A cow elk study, started last winter when 40 adult cow elk received radio collars and ear tags, is looking not only at the lifespan of cows but also at the social structure of the herd, reproductive success and mortality factors.

“As an agency, we’re going to continue to try to keep this up for a while,” Jenkins said. “So even when the students are finished with their work, we have some things that we want to look at and address. We’re going to continue to deploy collars and try to keep up with that sample size for a while at least.”

This past year also saw opportunities for bear hunting expand in Kentucky.

The bear zone now encompasses a 16-county region, a separate archery/crossbow season was established and the first bear quota hunt with dogs was initiated. Hunters met their quota of 10 bears during the inaugural archery/crossbow season, with the largest a 375-pound male taken with a crossbow in Wayne County.

Fisheries Division Director Ron Brooks noted the continued efforts to blunt the advancement of Asian carp as one of the division’s key areas of focus in 2013.

Commercial anglers netted almost 83,000 pounds of Asian carp over a two-day tournament held in March on Kentucky and Barkley lakes. Bighead and silver carp reproduce quickly and gorge on plankton that forms the base of the aquatic food chain.

The department also worked to stem the Asian carp’s migration up the Ohio River.

“We contracted fishermen to fish in the Greenup and Meldahl pools primarily,” Brooks said. “We learned a lot about the numbers of Asian carp in those pools and what we need to do moving forward on that leading edge project.”

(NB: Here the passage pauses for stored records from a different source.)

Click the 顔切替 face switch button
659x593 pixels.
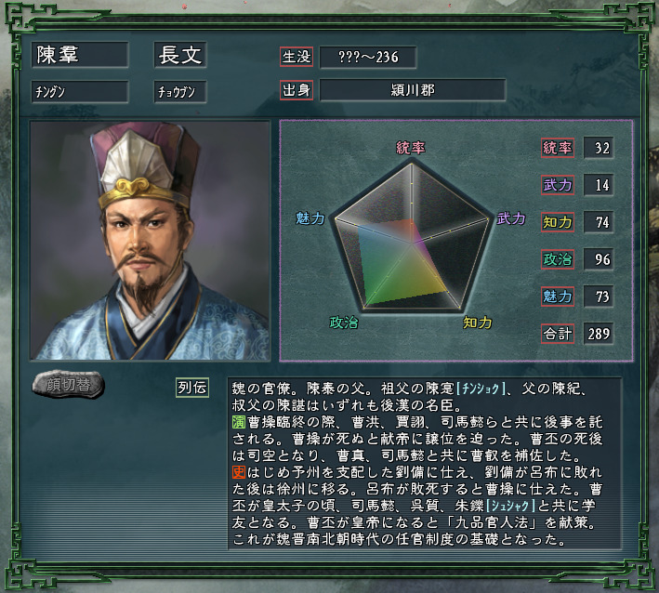69,385
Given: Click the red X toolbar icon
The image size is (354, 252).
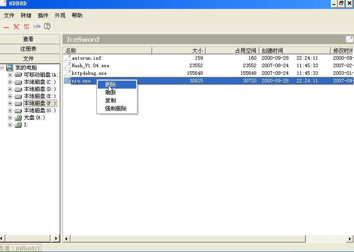Looking at the screenshot, I should [x=17, y=27].
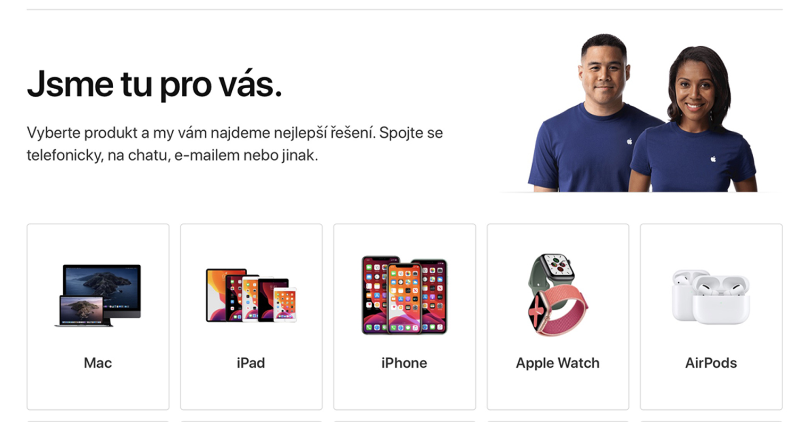Click the "Vyberte produkt" description paragraph
This screenshot has height=422, width=808.
[234, 144]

Trophy catfish in the Ohio River attracted attention this year.

Kentucky Fish and Wildlife engaged in a project with agencies from Indiana and Illinois and two out-of-state universities to determine the population status of blue, flathead and channel catfish in the Ohio River and whether trophy-sized catfish were being overharvested.

“The trophy fishermen, the folks that like to go to the tournaments have all been saying for several years that the number of big fish is going down,” Brooks said. “The pay lake industry, coincidentally, has been going up in terms of interest for having commercial fishermen bring them trophy-sized fish. They’ve got a trophy component at pay lakes now.

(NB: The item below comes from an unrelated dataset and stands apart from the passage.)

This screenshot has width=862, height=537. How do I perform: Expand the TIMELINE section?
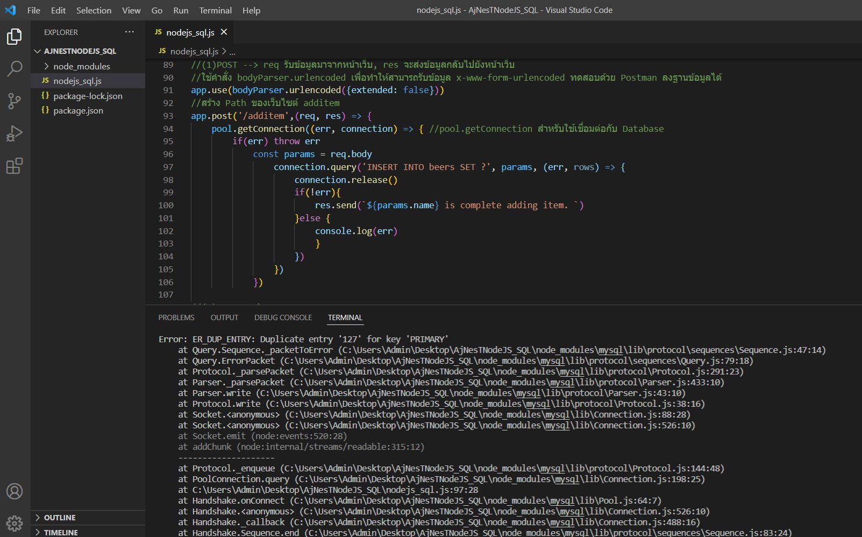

“We got a bit concerned that the data we had prior to last year was maybe insufficient to look at size. So we put together a project and it showed us that there were some potential issues in the upper portion of the river.”

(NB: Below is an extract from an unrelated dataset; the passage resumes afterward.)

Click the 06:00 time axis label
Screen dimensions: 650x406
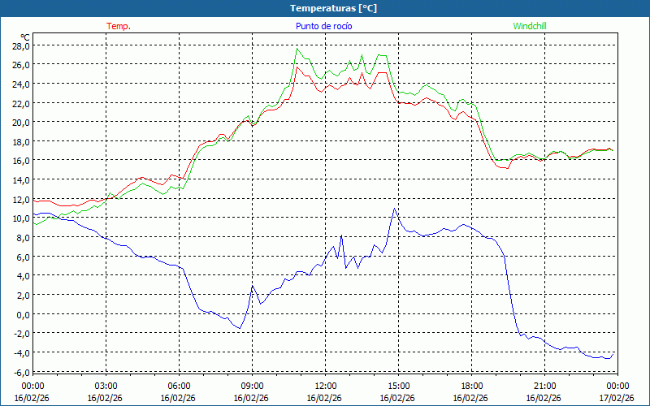click(180, 386)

Earlier this month, the Kentucky Fish and Wildlife Commission voted in favor of new restrictions to limit the number of trophy catfish that can be taken daily by commercial fisherman and sportfish anglers.

Legislative approval is needed before the restrictions become law. If passed, anglers fishing on a sport fishing license would be allowed to keep one blue and flathead catfish more than 35 inches long and one channel catfish more than 28 inches long on the Ohio River with no daily creel limit on fish under those limits.

The past year brought some good news about Lake Cumberland.

The Army Corps of Engineers dropped the water level in the lake in 2007 to ease pressure on Wolf Creek Dam because it was at risk of failing. With repairs to the dam nearing completion, the Corps raised the lake to 705 feet above sea level this past spring and could return it to its normal 723 feet above sea level next year.

“The water level has increased to about half of what we lost in 2007. They did that earlier than was planned,” Brooks said. “That helped the striped bass fishery and probably helped the trout fishery below in the tailwater as well.”

The Fishing In Neighborhoods program expanded this year and now includes 39 lakes, he noted.